Carbohydrate, protein, fat, vitamins and minerals work together to help our skin protect our internal organs from environmental toxins such as air pollution and ultraviolet rays from the sun as well as internal toxins including cigarette smoke and alcohol.

60% of our body is made of water, and the water content of our skin plays a crucial role in healthy, vibrant skin. A 2015 study showed that women who drank a little more than 1 gallon of water per day had improved skin hydration, which means less dry, flaky skin.

Vitamin C helps stabilize collagen, enhance selenium absorption, and decrease the amount of skin damage caused by free radicals, unstable molecules formed by poor diet, stress, smoking, alcohol, exercise, inflammation, drugs or exposure to sunlight and air pollutants.

Antioxidants like vitamin C neutralize free radicals to decrease the damage they can cause both internally and to our skin. One serving of each of these foods provides 100% of the recommended daily amount of vitamin C:

½ cup red bell pepper
¾ cup orange juice
1 medium orange
¾ cup grapefruit juice
1 medium kiwi
½ cup green bell pepper

Other good sources of vitamin C include broccoli, Brussels sprouts, strawberries and grapefruit. Cooking decreases vitamin C content of foods, so eat these foods raw whenever possible.

Vitamin E is the name of a group of fat-soluble vitamins that are powerful antioxidants and work together with Vitamin C to repair skin damage caused by ultraviolet light and protect the skin’s collagen layer. Nuts, seeds, safflower oil, sunflower oil, and peanut butter are good sources of vitamin E.

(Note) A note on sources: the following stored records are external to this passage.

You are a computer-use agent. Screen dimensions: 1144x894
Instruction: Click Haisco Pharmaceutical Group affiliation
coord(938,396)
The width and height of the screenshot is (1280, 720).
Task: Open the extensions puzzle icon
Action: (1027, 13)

Selenium is a mineral that is another important antioxidant that can help protect our skin. 1 ounce of Brazil nuts contains over 700% of the recommended daily amount of selenium. The primary food sources of selenium are whole grains, seafood, poultry and eggs. Selenium is lost when grains are processed, so choose 100% whole grain bread, cereals and crackers for the most benefit.